From the entries that follow, reproduce exactly and only the lines from the line with "Buying Guide (186, 2465)" to the line with "Уют (613, 2136)", endpoints included.

(Excerpts from a dataset)

+ + + + +

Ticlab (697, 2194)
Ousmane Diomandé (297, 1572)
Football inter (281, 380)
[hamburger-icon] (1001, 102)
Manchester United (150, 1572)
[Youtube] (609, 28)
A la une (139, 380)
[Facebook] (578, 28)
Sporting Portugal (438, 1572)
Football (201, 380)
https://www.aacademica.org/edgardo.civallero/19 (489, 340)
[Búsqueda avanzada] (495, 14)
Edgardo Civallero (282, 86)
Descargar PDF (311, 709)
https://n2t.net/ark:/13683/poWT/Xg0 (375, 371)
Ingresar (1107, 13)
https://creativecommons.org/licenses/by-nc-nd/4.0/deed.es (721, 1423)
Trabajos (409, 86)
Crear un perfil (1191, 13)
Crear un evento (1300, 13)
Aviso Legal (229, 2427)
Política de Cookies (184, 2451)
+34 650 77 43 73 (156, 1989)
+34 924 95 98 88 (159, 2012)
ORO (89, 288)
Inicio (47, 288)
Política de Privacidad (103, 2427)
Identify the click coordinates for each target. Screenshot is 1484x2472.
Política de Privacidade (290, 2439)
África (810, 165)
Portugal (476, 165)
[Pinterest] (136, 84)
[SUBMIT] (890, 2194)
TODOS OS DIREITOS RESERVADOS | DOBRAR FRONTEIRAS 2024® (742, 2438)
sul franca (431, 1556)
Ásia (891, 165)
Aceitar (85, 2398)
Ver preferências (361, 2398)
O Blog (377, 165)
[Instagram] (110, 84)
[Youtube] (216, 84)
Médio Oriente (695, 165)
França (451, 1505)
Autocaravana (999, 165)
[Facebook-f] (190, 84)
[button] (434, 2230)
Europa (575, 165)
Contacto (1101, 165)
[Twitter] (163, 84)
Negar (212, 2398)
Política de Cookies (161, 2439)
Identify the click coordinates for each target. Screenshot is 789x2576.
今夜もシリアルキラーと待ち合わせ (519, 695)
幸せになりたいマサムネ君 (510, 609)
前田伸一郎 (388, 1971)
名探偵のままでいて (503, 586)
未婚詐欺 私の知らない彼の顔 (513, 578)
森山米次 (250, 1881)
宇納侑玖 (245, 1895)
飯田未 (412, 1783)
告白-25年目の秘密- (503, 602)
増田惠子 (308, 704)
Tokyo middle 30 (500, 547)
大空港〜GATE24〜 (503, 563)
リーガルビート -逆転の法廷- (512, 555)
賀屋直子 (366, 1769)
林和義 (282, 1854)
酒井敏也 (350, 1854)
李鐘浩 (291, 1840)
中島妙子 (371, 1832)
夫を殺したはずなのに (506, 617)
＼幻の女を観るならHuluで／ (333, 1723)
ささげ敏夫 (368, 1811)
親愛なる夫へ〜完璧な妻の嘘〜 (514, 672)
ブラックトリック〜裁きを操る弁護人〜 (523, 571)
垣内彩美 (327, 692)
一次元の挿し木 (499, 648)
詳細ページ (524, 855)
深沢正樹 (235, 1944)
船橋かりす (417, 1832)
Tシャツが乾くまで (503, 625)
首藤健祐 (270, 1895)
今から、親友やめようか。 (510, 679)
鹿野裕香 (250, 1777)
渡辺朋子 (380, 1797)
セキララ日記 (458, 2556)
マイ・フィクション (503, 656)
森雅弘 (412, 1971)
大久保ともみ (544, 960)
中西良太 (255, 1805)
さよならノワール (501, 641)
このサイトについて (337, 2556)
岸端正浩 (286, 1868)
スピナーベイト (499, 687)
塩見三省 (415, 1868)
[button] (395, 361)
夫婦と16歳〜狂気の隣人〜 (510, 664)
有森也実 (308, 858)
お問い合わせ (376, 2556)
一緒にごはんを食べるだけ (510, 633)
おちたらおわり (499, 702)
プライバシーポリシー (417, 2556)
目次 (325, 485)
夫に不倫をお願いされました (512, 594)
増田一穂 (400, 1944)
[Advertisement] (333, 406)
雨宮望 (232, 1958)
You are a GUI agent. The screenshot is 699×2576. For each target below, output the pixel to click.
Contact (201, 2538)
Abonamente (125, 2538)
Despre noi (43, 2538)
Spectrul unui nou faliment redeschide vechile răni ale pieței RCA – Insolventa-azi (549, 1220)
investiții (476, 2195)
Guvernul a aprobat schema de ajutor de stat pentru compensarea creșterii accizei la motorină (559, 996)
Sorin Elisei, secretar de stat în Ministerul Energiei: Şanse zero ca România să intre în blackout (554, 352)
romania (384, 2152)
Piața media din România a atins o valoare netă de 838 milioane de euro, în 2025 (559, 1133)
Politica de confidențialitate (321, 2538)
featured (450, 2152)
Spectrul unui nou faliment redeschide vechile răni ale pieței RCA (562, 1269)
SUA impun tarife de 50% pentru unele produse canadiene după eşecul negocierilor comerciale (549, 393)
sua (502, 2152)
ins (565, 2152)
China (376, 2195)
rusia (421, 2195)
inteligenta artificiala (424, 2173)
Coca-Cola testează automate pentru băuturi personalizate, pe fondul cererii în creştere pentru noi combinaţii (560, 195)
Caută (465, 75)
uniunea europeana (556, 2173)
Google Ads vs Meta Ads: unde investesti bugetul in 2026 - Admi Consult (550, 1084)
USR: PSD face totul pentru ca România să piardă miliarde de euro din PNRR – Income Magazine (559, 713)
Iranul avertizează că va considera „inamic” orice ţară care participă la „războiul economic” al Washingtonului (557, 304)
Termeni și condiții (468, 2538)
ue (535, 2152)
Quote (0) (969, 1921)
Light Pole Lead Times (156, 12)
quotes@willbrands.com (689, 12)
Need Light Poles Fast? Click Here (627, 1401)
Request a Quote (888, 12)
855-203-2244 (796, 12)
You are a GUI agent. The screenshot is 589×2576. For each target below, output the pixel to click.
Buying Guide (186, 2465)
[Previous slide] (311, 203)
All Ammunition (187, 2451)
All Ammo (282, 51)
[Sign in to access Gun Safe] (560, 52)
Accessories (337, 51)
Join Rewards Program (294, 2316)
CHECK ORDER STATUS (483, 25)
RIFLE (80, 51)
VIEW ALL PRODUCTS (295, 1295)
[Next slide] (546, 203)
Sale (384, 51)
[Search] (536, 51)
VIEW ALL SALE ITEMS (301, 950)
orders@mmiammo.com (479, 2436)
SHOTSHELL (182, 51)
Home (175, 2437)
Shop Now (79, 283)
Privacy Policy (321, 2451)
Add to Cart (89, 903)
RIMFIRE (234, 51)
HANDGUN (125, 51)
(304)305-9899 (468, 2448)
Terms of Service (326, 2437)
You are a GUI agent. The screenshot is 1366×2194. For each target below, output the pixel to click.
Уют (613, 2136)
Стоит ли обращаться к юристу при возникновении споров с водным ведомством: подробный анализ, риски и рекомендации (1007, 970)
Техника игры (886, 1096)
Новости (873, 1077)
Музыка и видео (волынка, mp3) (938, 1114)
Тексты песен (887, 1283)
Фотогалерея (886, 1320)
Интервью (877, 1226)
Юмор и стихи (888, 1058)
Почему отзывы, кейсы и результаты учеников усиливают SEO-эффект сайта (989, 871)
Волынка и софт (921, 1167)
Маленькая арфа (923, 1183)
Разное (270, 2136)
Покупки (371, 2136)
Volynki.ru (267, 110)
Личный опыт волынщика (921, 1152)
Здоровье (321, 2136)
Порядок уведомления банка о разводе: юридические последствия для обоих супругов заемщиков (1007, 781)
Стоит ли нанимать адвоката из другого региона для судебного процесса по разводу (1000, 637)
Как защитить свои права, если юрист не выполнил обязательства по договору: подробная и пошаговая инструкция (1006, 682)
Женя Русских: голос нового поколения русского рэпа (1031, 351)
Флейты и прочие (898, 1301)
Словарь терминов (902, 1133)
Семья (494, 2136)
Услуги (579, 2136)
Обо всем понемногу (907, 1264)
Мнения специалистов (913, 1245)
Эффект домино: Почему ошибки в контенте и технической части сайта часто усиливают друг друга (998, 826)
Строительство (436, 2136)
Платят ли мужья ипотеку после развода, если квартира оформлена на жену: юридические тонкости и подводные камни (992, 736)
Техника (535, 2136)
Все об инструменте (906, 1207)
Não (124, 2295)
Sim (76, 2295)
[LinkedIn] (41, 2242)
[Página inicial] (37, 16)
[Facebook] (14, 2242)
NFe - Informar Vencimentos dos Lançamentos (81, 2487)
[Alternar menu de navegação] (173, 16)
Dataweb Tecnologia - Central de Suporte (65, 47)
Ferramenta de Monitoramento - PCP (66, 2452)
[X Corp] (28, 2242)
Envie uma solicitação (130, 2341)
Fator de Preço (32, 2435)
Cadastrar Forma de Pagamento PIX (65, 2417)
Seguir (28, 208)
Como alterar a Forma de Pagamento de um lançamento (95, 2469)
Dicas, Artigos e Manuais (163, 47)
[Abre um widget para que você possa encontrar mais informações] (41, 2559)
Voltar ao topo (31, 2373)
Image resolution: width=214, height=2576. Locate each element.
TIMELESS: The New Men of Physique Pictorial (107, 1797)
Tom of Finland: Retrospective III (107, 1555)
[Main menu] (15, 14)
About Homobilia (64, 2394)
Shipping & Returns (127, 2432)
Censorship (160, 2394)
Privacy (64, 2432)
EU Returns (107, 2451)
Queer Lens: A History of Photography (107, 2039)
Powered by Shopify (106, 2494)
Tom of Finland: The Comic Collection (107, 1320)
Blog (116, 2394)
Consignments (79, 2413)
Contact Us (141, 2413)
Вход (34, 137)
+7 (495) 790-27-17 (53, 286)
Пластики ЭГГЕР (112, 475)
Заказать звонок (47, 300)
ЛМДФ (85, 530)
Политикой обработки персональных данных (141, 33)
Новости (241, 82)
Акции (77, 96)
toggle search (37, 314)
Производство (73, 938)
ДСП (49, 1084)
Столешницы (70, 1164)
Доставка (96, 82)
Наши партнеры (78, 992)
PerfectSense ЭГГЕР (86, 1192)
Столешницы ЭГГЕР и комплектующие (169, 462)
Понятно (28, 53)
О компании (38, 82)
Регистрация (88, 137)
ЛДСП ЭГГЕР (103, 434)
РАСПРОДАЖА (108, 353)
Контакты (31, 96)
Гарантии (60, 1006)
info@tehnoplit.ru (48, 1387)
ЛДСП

+ + + + +

→ Task solution:
Buying Guide (186, 2465)
[Previous slide] (311, 203)
All Ammunition (187, 2451)
All Ammo (282, 51)
[Sign in to access Gun Safe] (560, 52)
Accessories (337, 51)
Join Rewards Program (294, 2316)
CHECK ORDER STATUS (483, 25)
RIFLE (80, 51)
VIEW ALL PRODUCTS (295, 1295)
[Next slide] (546, 203)
Sale (384, 51)
[Search] (536, 51)
VIEW ALL SALE ITEMS (301, 950)
orders@mmiammo.com (479, 2436)
SHOTSHELL (182, 51)
Home (175, 2437)
Shop Now (79, 283)
Privacy Policy (321, 2451)
Add to Cart (89, 903)
RIMFIRE (234, 51)
HANDGUN (125, 51)
(304)305-9899 (468, 2448)
Terms of Service (326, 2437)
You are a GUI agent. The screenshot is 1366×2194. For each target below, output the pixel to click.
Уют (613, 2136)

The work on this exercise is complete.